We know because we saw a title.
But you can’t write if you’re dead.
Your boring melodramatic recital,
Is better left unsaid.
It may sound harsh to bare,
But honestly, look at what you wrote,
And explain to me why anyone would care,
To read something so trite, and I quote:
“...confession,”
“...pain,”
“...depression,”
“...rain.”
These cliché nouns,
That every “injured” poet seems to wear for attention.

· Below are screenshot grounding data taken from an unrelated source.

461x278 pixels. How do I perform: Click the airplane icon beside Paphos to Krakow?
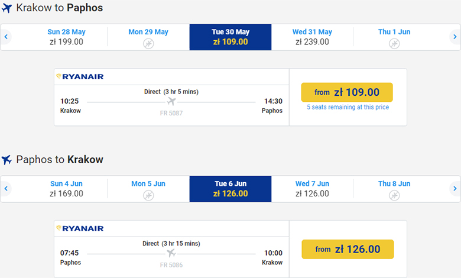point(7,160)
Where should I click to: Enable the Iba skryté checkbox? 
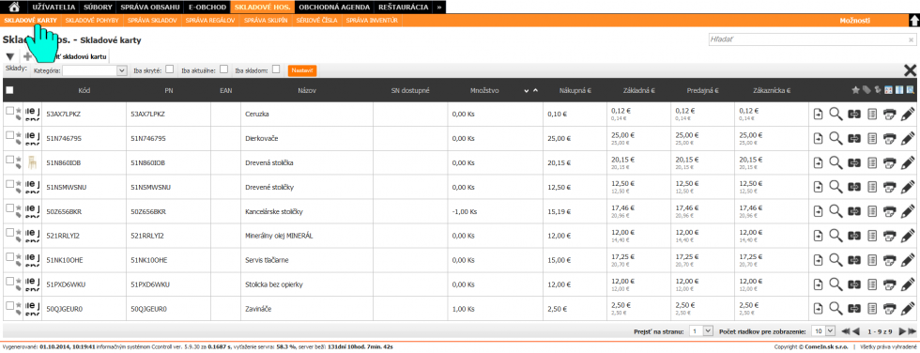(x=169, y=69)
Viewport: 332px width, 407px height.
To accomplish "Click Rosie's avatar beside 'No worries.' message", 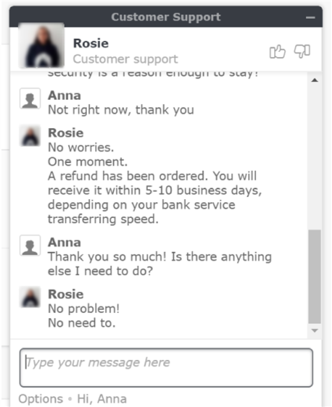I will coord(30,136).
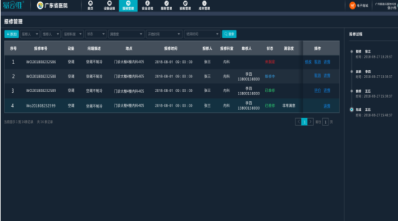Screen dimensions: 399x221
Task: Go to next page with pagination arrow
Action: [x=310, y=122]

Don’t forget to take “drown!”
On your path to descension.
Where the people without regard,
Follow the herd of the uninformed,
They’ll take their poems up under their arm,
And expect to be warmed,
Showered by the masses,
Their beliefs confirmed.
While I’ll hope this passes,
And that this “art” is termed.
But I fear it’ll never stop,
If poetry like yours,
Continues to enter my inbox.
Like a bag of **** on my doorstep.
The doorbell’s been rung,
And god ****** I’m answering,
Screaming at the top of my lungs,
That this pandering,
Needs to stop.
This is a response to the Poem of the Day on August 10th, 2018: “I wrote a poem” by Orange Rose.
I am quite sick of this contextless depression, that everyone and their dog seem to possess, like it is some fad with which to feel accepted only by measuring how depressed you can pretend to be.
If you are actually depressed, help yourself and get help.
Just wallowing in the depression by posting lazy ABAB rhyme scheme poems isn’t going to heal you.
If you want to write and post a poem about depression, I can’t prevent you from doing it. Despite it being super popular to vaguely reference how sad, hurt, and depressed you are. All the cool kids have more dimensions once they wallow in their pain in public, like a child who cries for attention.
If you want to continue the ******* of pain comparisons, go ahead. I can’t stop you. Only you can prevent cringey slew of overused metaphors and spoonfed emotions that allow people to conflate popularity with quality.